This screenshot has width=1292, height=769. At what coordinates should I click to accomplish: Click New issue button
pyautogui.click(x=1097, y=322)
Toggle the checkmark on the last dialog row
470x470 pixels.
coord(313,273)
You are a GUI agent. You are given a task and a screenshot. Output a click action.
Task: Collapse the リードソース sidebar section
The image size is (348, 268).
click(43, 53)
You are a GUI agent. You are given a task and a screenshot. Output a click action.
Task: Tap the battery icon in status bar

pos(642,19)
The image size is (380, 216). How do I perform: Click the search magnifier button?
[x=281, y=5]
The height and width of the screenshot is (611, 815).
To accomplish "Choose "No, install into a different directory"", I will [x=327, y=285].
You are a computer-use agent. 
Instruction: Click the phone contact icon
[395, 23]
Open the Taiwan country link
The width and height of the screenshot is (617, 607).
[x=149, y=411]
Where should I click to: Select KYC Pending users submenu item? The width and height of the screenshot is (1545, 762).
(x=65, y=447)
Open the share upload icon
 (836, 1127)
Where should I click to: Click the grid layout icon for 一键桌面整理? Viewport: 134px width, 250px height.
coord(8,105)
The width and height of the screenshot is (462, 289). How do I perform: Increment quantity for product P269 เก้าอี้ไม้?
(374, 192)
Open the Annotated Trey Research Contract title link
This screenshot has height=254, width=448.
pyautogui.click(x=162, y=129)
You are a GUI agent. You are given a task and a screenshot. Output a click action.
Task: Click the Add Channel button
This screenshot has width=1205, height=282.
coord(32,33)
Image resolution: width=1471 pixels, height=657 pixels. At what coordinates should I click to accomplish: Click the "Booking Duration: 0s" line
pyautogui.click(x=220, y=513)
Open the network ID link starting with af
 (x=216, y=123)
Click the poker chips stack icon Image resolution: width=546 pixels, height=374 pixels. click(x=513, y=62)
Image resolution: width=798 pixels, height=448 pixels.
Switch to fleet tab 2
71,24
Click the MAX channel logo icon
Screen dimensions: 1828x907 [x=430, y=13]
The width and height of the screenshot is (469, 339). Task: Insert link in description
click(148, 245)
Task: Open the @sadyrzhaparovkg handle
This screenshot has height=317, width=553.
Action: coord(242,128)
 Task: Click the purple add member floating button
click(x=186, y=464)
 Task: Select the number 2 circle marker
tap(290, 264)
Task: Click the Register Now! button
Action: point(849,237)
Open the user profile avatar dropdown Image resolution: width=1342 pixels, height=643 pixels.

======

Task requirements: Return the material above in full, exactly as it appears.

Response to the task:
This screenshot has width=1292, height=769. At what coordinates should I click to accomplish: Click New issue button
pyautogui.click(x=1097, y=322)
Toggle the checkmark on the last dialog row
470x470 pixels.
coord(313,273)
You are a GUI agent. You are given a task and a screenshot. Output a click action.
Task: Collapse the リードソース sidebar section
The image size is (348, 268).
click(43, 53)
You are a GUI agent. You are given a task and a screenshot. Output a click action.
Task: Tap the battery icon in status bar

pos(642,19)
The image size is (380, 216). How do I perform: Click the search magnifier button?
[x=281, y=5]
The height and width of the screenshot is (611, 815).
To accomplish "Choose "No, install into a different directory"", I will [x=327, y=285].
You are a computer-use agent. 
Instruction: Click the phone contact icon
[395, 23]
Open the Taiwan country link
The width and height of the screenshot is (617, 607).
[x=149, y=411]
Where should I click to: Select KYC Pending users submenu item? The width and height of the screenshot is (1545, 762).
(x=65, y=447)
Open the share upload icon
 (836, 1127)
Where should I click to: Click the grid layout icon for 一键桌面整理? Viewport: 134px width, 250px height.
coord(8,105)
The width and height of the screenshot is (462, 289). How do I perform: Increment quantity for product P269 เก้าอี้ไม้?
(374, 192)
Open the Annotated Trey Research Contract title link
This screenshot has height=254, width=448.
pyautogui.click(x=162, y=129)
You are a GUI agent. You are given a task and a screenshot. Output a click action.
Task: Click the Add Channel button
This screenshot has width=1205, height=282.
coord(32,33)
Image resolution: width=1471 pixels, height=657 pixels. At what coordinates should I click to accomplish: Click the "Booking Duration: 0s" line
pyautogui.click(x=220, y=513)
Open the network ID link starting with af
 (x=216, y=123)
Click the poker chips stack icon Image resolution: width=546 pixels, height=374 pixels. click(x=513, y=62)
Image resolution: width=798 pixels, height=448 pixels.
Switch to fleet tab 2
71,24
Click the MAX channel logo icon
Screen dimensions: 1828x907 [x=430, y=13]
The width and height of the screenshot is (469, 339). Task: Insert link in description
click(148, 245)
Task: Open the @sadyrzhaparovkg handle
This screenshot has height=317, width=553.
Action: coord(242,128)
 Task: Click the purple add member floating button
click(x=186, y=464)
 Task: Select the number 2 circle marker
tap(290, 264)
Task: Click the Register Now! button
Action: point(849,237)
Open the user profile avatar dropdown Image resolution: width=1342 pixels, height=643 pixels.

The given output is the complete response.